Deterministic Context-Free Grammar versus Context-Free Grammar? - parsing

I'm reading my notes for my comparative languages class and I'm a bit confused...
What is the difference between a context-free grammar and a deterministic context-free grammar? I'm specifically reading about how parsers are O(n^3) for CFGs and compilers are O(n) for DCFGs, and don't really understand how the difference in time complexities could be that great (not to mention I'm still confused about what the characteristics that make a CFG a DCFG).
Thank you so much in advance!

Conceptually they are quite simple to understand. The context free grammars are those which can be expressed in BNF. The DCFGs are the subset for which a workable parser can be written.
In writing compilers we are only interested in DCFGs. The reason is that 'deterministic' means roughly that the next rule to be applied at any point in the parse is determined by the input so far and a finite amount of lookahead. Knuth invented the LR() compiler back in the 1960s and proved it could handle any DCFG. Since then some refinements, especially LALR(1) and LL(1), have defined grammars that can be parsed in limited memory, and techniques by which we can write them.
We also have techniques to derive parsers automatically from the BNF, if we know it's one of these grammars. Yacc, Bison and ANTLR are familiar examples.
I've never seen a parser for a NDCFG, but at any point in the parse it would potentially need to consider the whole of the input string and every possible parse that could be applied. It's not hard to see why that would get rather large and slow.
I should point out that many real languages are imperfect, in that they are not entirely context free, not unambiguous or otherwise depart from the ideal DCFG. C/C++ is a good example, but there are many others. These languages are usually handled by special purpose rules such as semantic or syntactic predicates, special case backtracking or other 'tricks' with no effect on performance.
The comments point out that certain kinds of NDCFG are common and many tools provide a way to handle them.

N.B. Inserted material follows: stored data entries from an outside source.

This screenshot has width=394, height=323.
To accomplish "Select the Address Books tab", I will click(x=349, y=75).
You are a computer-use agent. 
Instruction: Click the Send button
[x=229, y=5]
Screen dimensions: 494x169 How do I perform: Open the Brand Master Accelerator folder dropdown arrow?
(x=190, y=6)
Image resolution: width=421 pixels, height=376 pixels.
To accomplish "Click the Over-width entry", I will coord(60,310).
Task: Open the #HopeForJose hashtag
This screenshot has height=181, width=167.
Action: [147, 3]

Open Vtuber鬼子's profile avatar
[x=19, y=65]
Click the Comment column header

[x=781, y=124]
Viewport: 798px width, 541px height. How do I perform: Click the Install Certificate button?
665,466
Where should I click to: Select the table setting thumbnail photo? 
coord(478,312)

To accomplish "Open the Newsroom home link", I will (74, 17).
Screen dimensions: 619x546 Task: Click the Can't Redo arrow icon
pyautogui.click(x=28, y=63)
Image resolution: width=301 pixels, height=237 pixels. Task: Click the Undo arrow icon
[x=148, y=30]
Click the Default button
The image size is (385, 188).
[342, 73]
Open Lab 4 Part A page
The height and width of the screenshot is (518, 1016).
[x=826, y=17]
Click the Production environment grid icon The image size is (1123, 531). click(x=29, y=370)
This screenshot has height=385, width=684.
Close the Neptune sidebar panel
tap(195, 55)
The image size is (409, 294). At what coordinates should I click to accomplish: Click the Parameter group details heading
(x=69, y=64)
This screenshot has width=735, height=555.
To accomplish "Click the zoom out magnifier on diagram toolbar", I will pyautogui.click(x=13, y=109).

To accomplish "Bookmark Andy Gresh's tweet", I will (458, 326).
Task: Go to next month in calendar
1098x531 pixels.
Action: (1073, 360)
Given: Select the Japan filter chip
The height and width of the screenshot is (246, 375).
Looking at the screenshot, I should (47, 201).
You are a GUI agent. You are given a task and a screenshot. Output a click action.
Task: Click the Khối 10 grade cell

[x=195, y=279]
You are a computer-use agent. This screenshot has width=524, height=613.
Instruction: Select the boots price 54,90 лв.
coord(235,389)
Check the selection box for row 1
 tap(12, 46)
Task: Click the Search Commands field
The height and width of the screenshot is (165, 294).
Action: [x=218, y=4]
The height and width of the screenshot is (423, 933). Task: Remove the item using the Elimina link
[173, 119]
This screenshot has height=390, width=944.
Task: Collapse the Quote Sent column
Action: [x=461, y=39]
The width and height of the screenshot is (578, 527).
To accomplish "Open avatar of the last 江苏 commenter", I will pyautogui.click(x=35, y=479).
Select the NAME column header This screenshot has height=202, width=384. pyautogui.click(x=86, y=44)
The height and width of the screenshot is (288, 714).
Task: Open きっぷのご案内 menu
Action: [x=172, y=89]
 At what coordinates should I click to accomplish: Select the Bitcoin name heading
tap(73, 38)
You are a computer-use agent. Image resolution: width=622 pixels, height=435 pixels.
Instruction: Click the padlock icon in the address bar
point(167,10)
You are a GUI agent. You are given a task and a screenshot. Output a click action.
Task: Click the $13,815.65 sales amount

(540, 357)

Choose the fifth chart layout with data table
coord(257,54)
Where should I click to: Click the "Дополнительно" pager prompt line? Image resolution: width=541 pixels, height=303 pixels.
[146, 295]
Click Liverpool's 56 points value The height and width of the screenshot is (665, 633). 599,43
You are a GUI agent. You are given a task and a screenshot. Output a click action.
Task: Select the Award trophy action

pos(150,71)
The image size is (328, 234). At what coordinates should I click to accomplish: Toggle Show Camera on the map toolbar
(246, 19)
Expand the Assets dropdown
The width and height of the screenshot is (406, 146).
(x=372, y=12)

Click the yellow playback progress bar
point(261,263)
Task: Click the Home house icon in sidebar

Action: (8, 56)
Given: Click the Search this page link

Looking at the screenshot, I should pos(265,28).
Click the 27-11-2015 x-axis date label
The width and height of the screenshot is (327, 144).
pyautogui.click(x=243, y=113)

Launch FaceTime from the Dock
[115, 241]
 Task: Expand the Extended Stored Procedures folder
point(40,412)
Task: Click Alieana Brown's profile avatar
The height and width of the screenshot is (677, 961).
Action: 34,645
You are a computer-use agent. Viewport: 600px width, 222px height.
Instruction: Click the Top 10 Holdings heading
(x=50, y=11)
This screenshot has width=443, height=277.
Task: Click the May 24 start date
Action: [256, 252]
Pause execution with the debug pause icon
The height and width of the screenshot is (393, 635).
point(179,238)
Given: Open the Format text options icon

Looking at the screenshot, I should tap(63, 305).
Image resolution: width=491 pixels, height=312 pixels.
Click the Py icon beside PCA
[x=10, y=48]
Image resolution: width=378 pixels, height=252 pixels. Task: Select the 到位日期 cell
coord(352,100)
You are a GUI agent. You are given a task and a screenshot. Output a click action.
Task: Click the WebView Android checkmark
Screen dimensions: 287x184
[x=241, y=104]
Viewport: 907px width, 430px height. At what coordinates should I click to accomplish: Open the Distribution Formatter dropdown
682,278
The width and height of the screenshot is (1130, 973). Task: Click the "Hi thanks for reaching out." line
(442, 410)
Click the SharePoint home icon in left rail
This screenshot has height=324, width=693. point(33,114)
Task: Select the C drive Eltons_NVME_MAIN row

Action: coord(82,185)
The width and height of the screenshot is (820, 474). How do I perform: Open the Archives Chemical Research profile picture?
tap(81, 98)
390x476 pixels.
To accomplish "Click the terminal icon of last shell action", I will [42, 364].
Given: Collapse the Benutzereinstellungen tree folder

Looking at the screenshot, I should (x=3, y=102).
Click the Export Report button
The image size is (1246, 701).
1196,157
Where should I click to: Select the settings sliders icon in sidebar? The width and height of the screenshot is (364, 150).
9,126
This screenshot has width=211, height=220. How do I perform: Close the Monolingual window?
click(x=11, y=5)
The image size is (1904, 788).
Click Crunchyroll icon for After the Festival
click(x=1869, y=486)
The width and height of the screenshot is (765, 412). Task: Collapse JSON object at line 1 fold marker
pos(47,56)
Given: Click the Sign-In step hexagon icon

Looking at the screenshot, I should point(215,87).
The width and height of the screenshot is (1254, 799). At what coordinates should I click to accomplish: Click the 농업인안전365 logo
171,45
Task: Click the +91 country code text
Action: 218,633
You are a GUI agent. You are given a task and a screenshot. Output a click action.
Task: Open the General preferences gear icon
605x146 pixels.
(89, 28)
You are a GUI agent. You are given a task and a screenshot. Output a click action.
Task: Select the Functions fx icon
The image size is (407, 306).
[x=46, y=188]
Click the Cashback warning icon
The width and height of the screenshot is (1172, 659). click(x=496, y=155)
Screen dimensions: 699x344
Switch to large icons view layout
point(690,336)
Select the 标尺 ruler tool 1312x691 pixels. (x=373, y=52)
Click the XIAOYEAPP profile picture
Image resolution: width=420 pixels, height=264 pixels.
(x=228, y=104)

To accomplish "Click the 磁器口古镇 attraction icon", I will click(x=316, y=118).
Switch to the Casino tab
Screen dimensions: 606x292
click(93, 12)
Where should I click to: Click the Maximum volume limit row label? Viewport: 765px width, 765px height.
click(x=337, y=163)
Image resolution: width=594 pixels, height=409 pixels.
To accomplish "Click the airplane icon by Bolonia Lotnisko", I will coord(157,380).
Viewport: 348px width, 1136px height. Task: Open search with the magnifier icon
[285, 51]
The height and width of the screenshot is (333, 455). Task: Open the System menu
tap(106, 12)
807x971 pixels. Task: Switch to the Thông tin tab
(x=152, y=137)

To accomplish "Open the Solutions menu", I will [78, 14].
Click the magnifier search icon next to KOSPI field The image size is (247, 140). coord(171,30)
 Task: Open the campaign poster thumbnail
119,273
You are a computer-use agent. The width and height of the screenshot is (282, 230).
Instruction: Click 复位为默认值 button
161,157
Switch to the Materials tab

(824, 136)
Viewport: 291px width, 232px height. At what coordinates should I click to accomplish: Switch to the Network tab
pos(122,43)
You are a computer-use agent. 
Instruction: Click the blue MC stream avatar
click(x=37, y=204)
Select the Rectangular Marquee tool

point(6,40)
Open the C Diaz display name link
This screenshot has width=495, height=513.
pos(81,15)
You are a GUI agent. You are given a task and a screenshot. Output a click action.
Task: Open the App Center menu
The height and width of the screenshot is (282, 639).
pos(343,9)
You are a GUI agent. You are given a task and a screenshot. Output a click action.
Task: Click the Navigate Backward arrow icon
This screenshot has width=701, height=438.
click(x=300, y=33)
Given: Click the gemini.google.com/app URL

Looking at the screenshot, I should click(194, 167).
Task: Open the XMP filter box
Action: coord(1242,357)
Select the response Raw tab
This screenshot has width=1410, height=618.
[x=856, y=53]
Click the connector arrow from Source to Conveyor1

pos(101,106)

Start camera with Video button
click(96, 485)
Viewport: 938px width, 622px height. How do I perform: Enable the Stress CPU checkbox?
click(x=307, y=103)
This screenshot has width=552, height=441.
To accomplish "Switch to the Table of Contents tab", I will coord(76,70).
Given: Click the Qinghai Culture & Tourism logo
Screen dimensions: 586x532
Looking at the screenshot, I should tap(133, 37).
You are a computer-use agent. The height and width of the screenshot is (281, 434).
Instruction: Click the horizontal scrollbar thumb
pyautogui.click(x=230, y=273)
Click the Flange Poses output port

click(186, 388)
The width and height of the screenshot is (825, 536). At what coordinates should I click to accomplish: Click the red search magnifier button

One common problem is ambiguity. It is relatively easy to parse an ambiguous grammar by introducing a simple local semantic rule, but of course this can only ever generate one of the possible parse trees. A generalised parser for NDCFG would potentially produce all parse trees, and could perhaps allow those trees to be filtered on some arbitrary condition. I don't know any of those.
Left recursion is not a feature of NDCFG. It presents a particular challenge to the design of LL() parsers but no problems for LR() parsers.

Related

Converting grammars to the most efficient parser

Is there an online algorithm which converts certain grammar to the most efficient parser possible?
For example: SLR/LR(k) such as k>=0
For the class of grammars you are discussing (xLR(k)), they are all linear time anyway, and it is impossible to do sublinear time if you have to examine every character.
If you insist on optimizing parse time, you should get a very fast LR parsing engine. LRStar used to be the cat's meow on this topic, but the guy behind it got zero reward from the world of "I want it for free" and pulled all instances of it off the net. You can settle for Bison.
Frankly most of your parsing time will be determined by how fast your parser can process individual characters, e.g., the lexer. Tune that first and you may discover there's no need to tune the parser.
First let's distinguish LR(k) grammars and LR(k) languages. A grammar may not be LR(1), but let's say, for example, LR(2). But the language it generates must have an LR(1) grammar -- and for that matter, it must have an LALR(1) grammar. The table size for such a grammar is essentially the same as for SLR(1) and is more powerful (all SLR(1) grammars are LALR(1) but not vice versa). So, there is really no reason not to use an LALR(1) parser generator if you are looking to do LR parsing.
Since parsing represents only a fraction of the compilation time in modern compilers when lexical analysis and code generation that contains peephole and global optimizations are taken into consideration, I would just pick a tool considering its entire set of features. You should also remember that one parser generator may take a little longer than another to analyze a grammar and to generate the parsing tables. But once that job is done, the table-driven parsing algorithm that will run in the actual compiler thousands of times should not vary significantly from one parser generator to another.
As far as tools for converting arbitrary grammars to LALR(1), for example (in theory this can be done), you could do a Google search (I have not done this). But since semantics are tied to the productions, I would want to have complete control over the grammar being used for parsing and would probably eschew such conversion tools.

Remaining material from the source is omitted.